**** PROVIDED RECORDS

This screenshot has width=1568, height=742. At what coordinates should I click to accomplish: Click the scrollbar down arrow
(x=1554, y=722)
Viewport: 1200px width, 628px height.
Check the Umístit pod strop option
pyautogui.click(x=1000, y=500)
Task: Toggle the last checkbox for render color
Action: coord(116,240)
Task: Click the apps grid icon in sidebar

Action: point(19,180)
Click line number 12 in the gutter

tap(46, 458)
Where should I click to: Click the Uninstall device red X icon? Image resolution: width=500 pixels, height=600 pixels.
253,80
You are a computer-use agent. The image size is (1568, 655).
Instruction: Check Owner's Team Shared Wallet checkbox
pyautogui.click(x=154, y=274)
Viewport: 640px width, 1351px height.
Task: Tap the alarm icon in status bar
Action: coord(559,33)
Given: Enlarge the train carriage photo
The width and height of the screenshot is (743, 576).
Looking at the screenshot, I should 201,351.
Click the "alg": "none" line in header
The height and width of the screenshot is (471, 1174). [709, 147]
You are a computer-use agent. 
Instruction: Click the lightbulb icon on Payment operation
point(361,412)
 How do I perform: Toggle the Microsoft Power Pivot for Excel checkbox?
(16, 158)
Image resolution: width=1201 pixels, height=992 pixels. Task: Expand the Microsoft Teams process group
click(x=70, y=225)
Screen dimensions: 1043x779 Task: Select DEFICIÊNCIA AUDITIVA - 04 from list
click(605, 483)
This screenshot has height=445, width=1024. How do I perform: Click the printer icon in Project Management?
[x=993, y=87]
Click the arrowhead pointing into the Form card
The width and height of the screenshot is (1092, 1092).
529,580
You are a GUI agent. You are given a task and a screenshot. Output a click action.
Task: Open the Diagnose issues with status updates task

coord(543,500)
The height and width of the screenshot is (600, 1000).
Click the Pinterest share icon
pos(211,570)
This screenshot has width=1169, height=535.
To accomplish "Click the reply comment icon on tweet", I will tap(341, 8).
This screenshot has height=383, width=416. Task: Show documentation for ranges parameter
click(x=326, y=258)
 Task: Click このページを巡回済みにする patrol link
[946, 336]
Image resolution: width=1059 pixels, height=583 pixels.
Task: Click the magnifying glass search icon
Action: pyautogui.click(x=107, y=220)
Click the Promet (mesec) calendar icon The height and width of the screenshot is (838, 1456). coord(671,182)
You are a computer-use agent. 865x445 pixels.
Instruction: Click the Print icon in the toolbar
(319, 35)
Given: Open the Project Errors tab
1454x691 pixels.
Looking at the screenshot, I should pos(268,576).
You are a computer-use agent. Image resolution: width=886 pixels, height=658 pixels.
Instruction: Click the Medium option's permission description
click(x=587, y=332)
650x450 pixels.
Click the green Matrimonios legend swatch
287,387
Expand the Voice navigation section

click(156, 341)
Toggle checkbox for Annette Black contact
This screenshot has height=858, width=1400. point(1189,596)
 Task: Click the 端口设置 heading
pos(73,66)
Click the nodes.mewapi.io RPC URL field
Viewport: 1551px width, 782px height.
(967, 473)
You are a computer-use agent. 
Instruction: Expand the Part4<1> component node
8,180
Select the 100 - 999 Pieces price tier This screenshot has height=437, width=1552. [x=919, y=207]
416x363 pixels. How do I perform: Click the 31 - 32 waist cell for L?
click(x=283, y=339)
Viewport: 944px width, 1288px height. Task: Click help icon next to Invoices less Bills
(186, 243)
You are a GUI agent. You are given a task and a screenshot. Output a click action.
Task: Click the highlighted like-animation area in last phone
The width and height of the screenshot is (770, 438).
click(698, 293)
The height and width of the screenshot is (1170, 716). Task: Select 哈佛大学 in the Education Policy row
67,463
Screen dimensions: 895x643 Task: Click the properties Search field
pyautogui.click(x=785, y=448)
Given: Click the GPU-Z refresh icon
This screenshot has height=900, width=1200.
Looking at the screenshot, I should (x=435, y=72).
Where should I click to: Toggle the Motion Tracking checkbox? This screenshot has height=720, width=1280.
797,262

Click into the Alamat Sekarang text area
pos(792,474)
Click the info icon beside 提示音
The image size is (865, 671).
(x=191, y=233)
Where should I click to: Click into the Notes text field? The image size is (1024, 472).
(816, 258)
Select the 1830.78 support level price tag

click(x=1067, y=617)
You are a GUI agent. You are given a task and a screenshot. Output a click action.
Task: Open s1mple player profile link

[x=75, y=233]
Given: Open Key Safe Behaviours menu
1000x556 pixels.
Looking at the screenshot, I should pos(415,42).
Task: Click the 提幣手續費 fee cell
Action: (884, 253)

********

» **PROBLEM REQUIREMENTS**
Every line of the material above is to be copied exactly.

» **TASK RESPONSE**
This screenshot has width=1568, height=742. At what coordinates should I click to accomplish: Click the scrollbar down arrow
(x=1554, y=722)
Viewport: 1200px width, 628px height.
Check the Umístit pod strop option
pyautogui.click(x=1000, y=500)
Task: Toggle the last checkbox for render color
Action: coord(116,240)
Task: Click the apps grid icon in sidebar

Action: point(19,180)
Click line number 12 in the gutter

tap(46, 458)
Where should I click to: Click the Uninstall device red X icon? Image resolution: width=500 pixels, height=600 pixels.
253,80
You are a computer-use agent. The image size is (1568, 655).
Instruction: Check Owner's Team Shared Wallet checkbox
pyautogui.click(x=154, y=274)
Viewport: 640px width, 1351px height.
Task: Tap the alarm icon in status bar
Action: coord(559,33)
Given: Enlarge the train carriage photo
The width and height of the screenshot is (743, 576).
Looking at the screenshot, I should 201,351.
Click the "alg": "none" line in header
The height and width of the screenshot is (471, 1174). [709, 147]
You are a computer-use agent. 
Instruction: Click the lightbulb icon on Payment operation
point(361,412)
 How do I perform: Toggle the Microsoft Power Pivot for Excel checkbox?
(16, 158)
Image resolution: width=1201 pixels, height=992 pixels. Task: Expand the Microsoft Teams process group
click(x=70, y=225)
Screen dimensions: 1043x779 Task: Select DEFICIÊNCIA AUDITIVA - 04 from list
click(605, 483)
This screenshot has height=445, width=1024. How do I perform: Click the printer icon in Project Management?
[x=993, y=87]
Click the arrowhead pointing into the Form card
The width and height of the screenshot is (1092, 1092).
529,580
You are a GUI agent. You are given a task and a screenshot. Output a click action.
Task: Open the Diagnose issues with status updates task

coord(543,500)
The height and width of the screenshot is (600, 1000).
Click the Pinterest share icon
pos(211,570)
This screenshot has width=1169, height=535.
To accomplish "Click the reply comment icon on tweet", I will tap(341, 8).
This screenshot has height=383, width=416. Task: Show documentation for ranges parameter
click(x=326, y=258)
 Task: Click このページを巡回済みにする patrol link
[946, 336]
Image resolution: width=1059 pixels, height=583 pixels.
Task: Click the magnifying glass search icon
Action: pyautogui.click(x=107, y=220)
Click the Promet (mesec) calendar icon The height and width of the screenshot is (838, 1456). coord(671,182)
You are a computer-use agent. 865x445 pixels.
Instruction: Click the Print icon in the toolbar
(319, 35)
Given: Open the Project Errors tab
1454x691 pixels.
Looking at the screenshot, I should pos(268,576).
You are a computer-use agent. Image resolution: width=886 pixels, height=658 pixels.
Instruction: Click the Medium option's permission description
click(x=587, y=332)
650x450 pixels.
Click the green Matrimonios legend swatch
287,387
Expand the Voice navigation section

click(156, 341)
Toggle checkbox for Annette Black contact
This screenshot has height=858, width=1400. point(1189,596)
 Task: Click the 端口设置 heading
pos(73,66)
Click the nodes.mewapi.io RPC URL field
Viewport: 1551px width, 782px height.
(967, 473)
You are a computer-use agent. 
Instruction: Expand the Part4<1> component node
8,180
Select the 100 - 999 Pieces price tier This screenshot has height=437, width=1552. [x=919, y=207]
416x363 pixels. How do I perform: Click the 31 - 32 waist cell for L?
click(x=283, y=339)
Viewport: 944px width, 1288px height. Task: Click help icon next to Invoices less Bills
(186, 243)
You are a GUI agent. You are given a task and a screenshot. Output a click action.
Task: Click the highlighted like-animation area in last phone
The width and height of the screenshot is (770, 438).
click(698, 293)
The height and width of the screenshot is (1170, 716). Task: Select 哈佛大学 in the Education Policy row
67,463
Screen dimensions: 895x643 Task: Click the properties Search field
pyautogui.click(x=785, y=448)
Given: Click the GPU-Z refresh icon
This screenshot has height=900, width=1200.
Looking at the screenshot, I should (x=435, y=72).
Where should I click to: Toggle the Motion Tracking checkbox? This screenshot has height=720, width=1280.
797,262

Click into the Alamat Sekarang text area
pos(792,474)
Click the info icon beside 提示音
The image size is (865, 671).
(x=191, y=233)
Where should I click to: Click into the Notes text field? The image size is (1024, 472).
(816, 258)
Select the 1830.78 support level price tag

click(x=1067, y=617)
You are a GUI agent. You are given a task and a screenshot. Output a click action.
Task: Open s1mple player profile link

[x=75, y=233]
Given: Open Key Safe Behaviours menu
1000x556 pixels.
Looking at the screenshot, I should pos(415,42).
Task: Click the 提幣手續費 fee cell
Action: (884, 253)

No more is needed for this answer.